バシッといこうぜぃ blog

バロック音楽や弦楽合奏曲を中心にいろいろ。

 ジェラルド・フィンジ「チェロ協奏曲」

 「夢にまで出てくるウィスペルウェイのリサイタル以来、チェロの作品をよく聴くようになった」シリーズの第3弾。
 イギリスの作曲家ジェラルド・フィンジ(Gerald Finzi, 1901-1956)が1955年に完成させた「チェロ協奏曲Op.40」の第2楽章。フィンジ節全開のこの作品に、一体、私たちはどのように向き合ったらよいというのだろう。
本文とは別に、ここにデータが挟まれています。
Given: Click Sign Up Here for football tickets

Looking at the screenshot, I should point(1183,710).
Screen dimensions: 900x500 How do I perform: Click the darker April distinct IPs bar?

 1955年の作品だというのに、恐ろしいほど安らかなメロディーに満ちあふれている。セヴラックを聴いたとき、彼の音楽は猫のようだと思ったが、ここには聴き手を一心に見つめる眼がある。それも抱えきれないほどの愛情を持ってこちらを見つめる眼。その愛情に対してこちらが少しでも怯んだりすると、その眼は寂しげに伏せられる。だから逃げるのは向こうではなく、聴き手であるこちら側だ。なんだろ、この音楽は?
 Wikipedeiaによると、第2楽章は「愛妻の音楽的肖像として発想された」のだそうだ。きっとラブラブだったんだろうな、うらやましい。この曲を受け入れられる人と受け入れられない人というのは、はっきりと分かれるのかもしれないけれど、それでいいじゃん。人間だもの。
 フィンジは1956年9月27日、この作品の初演の翌日、オクスフォードの病院で亡くなった。享年55歳。彼の身体がこの世から消えても、彼の想いはこの作品と共にずっとあり続ける。今、この瞬間も、フィンジの魂は「お空」の向こうからその様子をじっと見ているのだろうか。
 不思議なものだな、音楽というのは。